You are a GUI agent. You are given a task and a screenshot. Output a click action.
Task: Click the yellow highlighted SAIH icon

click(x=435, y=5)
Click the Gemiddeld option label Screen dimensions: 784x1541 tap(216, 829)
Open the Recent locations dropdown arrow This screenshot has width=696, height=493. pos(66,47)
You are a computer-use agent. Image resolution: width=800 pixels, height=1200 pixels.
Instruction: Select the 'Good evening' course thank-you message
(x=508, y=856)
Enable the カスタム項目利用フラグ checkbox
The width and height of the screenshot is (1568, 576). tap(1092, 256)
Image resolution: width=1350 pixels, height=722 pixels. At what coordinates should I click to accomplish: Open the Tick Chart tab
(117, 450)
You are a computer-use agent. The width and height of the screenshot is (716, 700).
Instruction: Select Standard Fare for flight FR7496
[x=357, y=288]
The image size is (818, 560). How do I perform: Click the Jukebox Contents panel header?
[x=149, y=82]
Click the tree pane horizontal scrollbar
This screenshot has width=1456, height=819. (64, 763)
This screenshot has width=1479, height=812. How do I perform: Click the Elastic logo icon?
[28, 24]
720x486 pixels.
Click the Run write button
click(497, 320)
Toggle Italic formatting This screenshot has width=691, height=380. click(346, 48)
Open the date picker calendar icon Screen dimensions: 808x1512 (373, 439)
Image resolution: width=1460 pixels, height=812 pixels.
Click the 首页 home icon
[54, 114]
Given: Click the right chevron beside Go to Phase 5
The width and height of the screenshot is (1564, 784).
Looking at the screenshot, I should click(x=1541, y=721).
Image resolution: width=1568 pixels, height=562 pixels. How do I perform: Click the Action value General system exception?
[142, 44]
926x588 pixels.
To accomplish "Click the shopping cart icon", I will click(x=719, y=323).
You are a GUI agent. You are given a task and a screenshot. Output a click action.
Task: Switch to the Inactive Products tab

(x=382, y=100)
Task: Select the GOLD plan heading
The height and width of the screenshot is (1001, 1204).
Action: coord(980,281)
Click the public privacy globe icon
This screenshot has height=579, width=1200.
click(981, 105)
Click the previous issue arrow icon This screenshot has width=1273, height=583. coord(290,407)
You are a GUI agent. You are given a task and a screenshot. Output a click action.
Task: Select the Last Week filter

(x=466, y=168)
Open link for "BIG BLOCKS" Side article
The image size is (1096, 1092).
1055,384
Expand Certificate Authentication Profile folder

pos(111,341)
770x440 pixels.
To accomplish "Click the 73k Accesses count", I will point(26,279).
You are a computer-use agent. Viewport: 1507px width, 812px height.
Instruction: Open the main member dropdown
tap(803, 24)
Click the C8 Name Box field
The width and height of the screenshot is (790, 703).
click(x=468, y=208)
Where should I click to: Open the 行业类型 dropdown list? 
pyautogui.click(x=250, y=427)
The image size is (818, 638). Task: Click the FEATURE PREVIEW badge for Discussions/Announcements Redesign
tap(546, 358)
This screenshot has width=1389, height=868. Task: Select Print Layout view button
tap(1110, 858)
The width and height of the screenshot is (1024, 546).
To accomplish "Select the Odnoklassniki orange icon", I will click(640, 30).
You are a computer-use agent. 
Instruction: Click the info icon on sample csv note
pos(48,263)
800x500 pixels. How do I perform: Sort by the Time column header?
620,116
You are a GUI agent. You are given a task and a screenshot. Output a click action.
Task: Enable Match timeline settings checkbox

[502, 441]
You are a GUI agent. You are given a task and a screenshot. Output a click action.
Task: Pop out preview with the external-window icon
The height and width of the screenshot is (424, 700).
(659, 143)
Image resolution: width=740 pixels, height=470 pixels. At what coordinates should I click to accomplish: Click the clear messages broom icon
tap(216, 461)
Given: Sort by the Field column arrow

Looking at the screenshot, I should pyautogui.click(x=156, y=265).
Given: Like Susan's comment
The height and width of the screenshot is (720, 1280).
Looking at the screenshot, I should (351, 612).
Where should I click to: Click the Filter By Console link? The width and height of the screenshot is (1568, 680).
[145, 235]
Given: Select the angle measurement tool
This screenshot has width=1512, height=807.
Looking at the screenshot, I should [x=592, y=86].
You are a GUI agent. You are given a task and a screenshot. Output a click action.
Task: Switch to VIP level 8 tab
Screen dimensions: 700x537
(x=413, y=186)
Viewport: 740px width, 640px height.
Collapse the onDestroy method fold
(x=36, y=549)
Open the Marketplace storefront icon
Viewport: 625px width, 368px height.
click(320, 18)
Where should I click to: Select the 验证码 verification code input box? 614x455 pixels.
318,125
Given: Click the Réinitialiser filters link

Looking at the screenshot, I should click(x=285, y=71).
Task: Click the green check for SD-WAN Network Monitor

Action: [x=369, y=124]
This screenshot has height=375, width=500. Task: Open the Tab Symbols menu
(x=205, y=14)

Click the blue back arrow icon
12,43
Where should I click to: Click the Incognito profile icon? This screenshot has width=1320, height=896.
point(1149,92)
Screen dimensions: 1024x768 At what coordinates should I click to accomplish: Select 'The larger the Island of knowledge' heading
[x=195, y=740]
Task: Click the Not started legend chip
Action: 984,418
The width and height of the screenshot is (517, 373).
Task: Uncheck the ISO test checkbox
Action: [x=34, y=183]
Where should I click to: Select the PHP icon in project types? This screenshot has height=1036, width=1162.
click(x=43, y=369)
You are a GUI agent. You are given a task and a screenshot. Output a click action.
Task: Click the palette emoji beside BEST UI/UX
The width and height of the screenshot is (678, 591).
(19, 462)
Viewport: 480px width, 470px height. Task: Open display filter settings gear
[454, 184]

☆ ☆ ☆ ☆ ☆ ☆ ☆

_WHAT TO WORK ON_
Copy out every line of the listing above word for word.

_THE SOLUTION_
You are a GUI agent. You are given a task and a screenshot. Output a click action.
Task: Click the yellow highlighted SAIH icon

click(x=435, y=5)
Click the Gemiddeld option label Screen dimensions: 784x1541 tap(216, 829)
Open the Recent locations dropdown arrow This screenshot has width=696, height=493. pos(66,47)
You are a computer-use agent. Image resolution: width=800 pixels, height=1200 pixels.
Instruction: Select the 'Good evening' course thank-you message
(x=508, y=856)
Enable the カスタム項目利用フラグ checkbox
The width and height of the screenshot is (1568, 576). tap(1092, 256)
Image resolution: width=1350 pixels, height=722 pixels. At what coordinates should I click to accomplish: Open the Tick Chart tab
(117, 450)
You are a computer-use agent. The width and height of the screenshot is (716, 700).
Instruction: Select Standard Fare for flight FR7496
[x=357, y=288]
The image size is (818, 560). How do I perform: Click the Jukebox Contents panel header?
[x=149, y=82]
Click the tree pane horizontal scrollbar
This screenshot has width=1456, height=819. (64, 763)
This screenshot has width=1479, height=812. How do I perform: Click the Elastic logo icon?
[28, 24]
720x486 pixels.
Click the Run write button
click(497, 320)
Toggle Italic formatting This screenshot has width=691, height=380. click(346, 48)
Open the date picker calendar icon Screen dimensions: 808x1512 (373, 439)
Image resolution: width=1460 pixels, height=812 pixels.
Click the 首页 home icon
[54, 114]
Given: Click the right chevron beside Go to Phase 5
The width and height of the screenshot is (1564, 784).
Looking at the screenshot, I should click(x=1541, y=721).
Image resolution: width=1568 pixels, height=562 pixels. How do I perform: Click the Action value General system exception?
[142, 44]
926x588 pixels.
To accomplish "Click the shopping cart icon", I will click(x=719, y=323).
You are a GUI agent. You are given a task and a screenshot. Output a click action.
Task: Switch to the Inactive Products tab

(x=382, y=100)
Task: Select the GOLD plan heading
The height and width of the screenshot is (1001, 1204).
Action: coord(980,281)
Click the public privacy globe icon
This screenshot has height=579, width=1200.
click(981, 105)
Click the previous issue arrow icon This screenshot has width=1273, height=583. coord(290,407)
You are a GUI agent. You are given a task and a screenshot. Output a click action.
Task: Select the Last Week filter

(x=466, y=168)
Open link for "BIG BLOCKS" Side article
The image size is (1096, 1092).
1055,384
Expand Certificate Authentication Profile folder

pos(111,341)
770x440 pixels.
To accomplish "Click the 73k Accesses count", I will point(26,279).
You are a computer-use agent. Viewport: 1507px width, 812px height.
Instruction: Open the main member dropdown
tap(803, 24)
Click the C8 Name Box field
The width and height of the screenshot is (790, 703).
click(x=468, y=208)
Where should I click to: Open the 行业类型 dropdown list? 
pyautogui.click(x=250, y=427)
The image size is (818, 638). Task: Click the FEATURE PREVIEW badge for Discussions/Announcements Redesign
tap(546, 358)
This screenshot has width=1389, height=868. Task: Select Print Layout view button
tap(1110, 858)
The width and height of the screenshot is (1024, 546).
To accomplish "Select the Odnoklassniki orange icon", I will click(640, 30).
You are a computer-use agent. 
Instruction: Click the info icon on sample csv note
pos(48,263)
800x500 pixels. How do I perform: Sort by the Time column header?
620,116
You are a GUI agent. You are given a task and a screenshot. Output a click action.
Task: Enable Match timeline settings checkbox

[502, 441]
You are a GUI agent. You are given a task and a screenshot. Output a click action.
Task: Pop out preview with the external-window icon
The height and width of the screenshot is (424, 700).
(659, 143)
Image resolution: width=740 pixels, height=470 pixels. At what coordinates should I click to accomplish: Click the clear messages broom icon
tap(216, 461)
Given: Sort by the Field column arrow

Looking at the screenshot, I should pyautogui.click(x=156, y=265).
Given: Like Susan's comment
The height and width of the screenshot is (720, 1280).
Looking at the screenshot, I should (351, 612).
Where should I click to: Click the Filter By Console link? The width and height of the screenshot is (1568, 680).
[145, 235]
Given: Select the angle measurement tool
This screenshot has width=1512, height=807.
Looking at the screenshot, I should [x=592, y=86].
You are a GUI agent. You are given a task and a screenshot. Output a click action.
Task: Switch to VIP level 8 tab
Screen dimensions: 700x537
(x=413, y=186)
Viewport: 740px width, 640px height.
Collapse the onDestroy method fold
(x=36, y=549)
Open the Marketplace storefront icon
Viewport: 625px width, 368px height.
click(320, 18)
Where should I click to: Select the 验证码 verification code input box? 614x455 pixels.
318,125
Given: Click the Réinitialiser filters link

Looking at the screenshot, I should click(x=285, y=71).
Task: Click the green check for SD-WAN Network Monitor

Action: [x=369, y=124]
This screenshot has height=375, width=500. Task: Open the Tab Symbols menu
(x=205, y=14)

Click the blue back arrow icon
12,43
Where should I click to: Click the Incognito profile icon? This screenshot has width=1320, height=896.
point(1149,92)
Screen dimensions: 1024x768 At what coordinates should I click to accomplish: Select 'The larger the Island of knowledge' heading
[x=195, y=740]
Task: Click the Not started legend chip
Action: 984,418
The width and height of the screenshot is (517, 373).
Task: Uncheck the ISO test checkbox
Action: [x=34, y=183]
Where should I click to: Select the PHP icon in project types? This screenshot has height=1036, width=1162.
click(x=43, y=369)
You are a GUI agent. You are given a task and a screenshot. Output a click action.
Task: Click the palette emoji beside BEST UI/UX
The width and height of the screenshot is (678, 591).
(19, 462)
Viewport: 480px width, 470px height. Task: Open display filter settings gear
[454, 184]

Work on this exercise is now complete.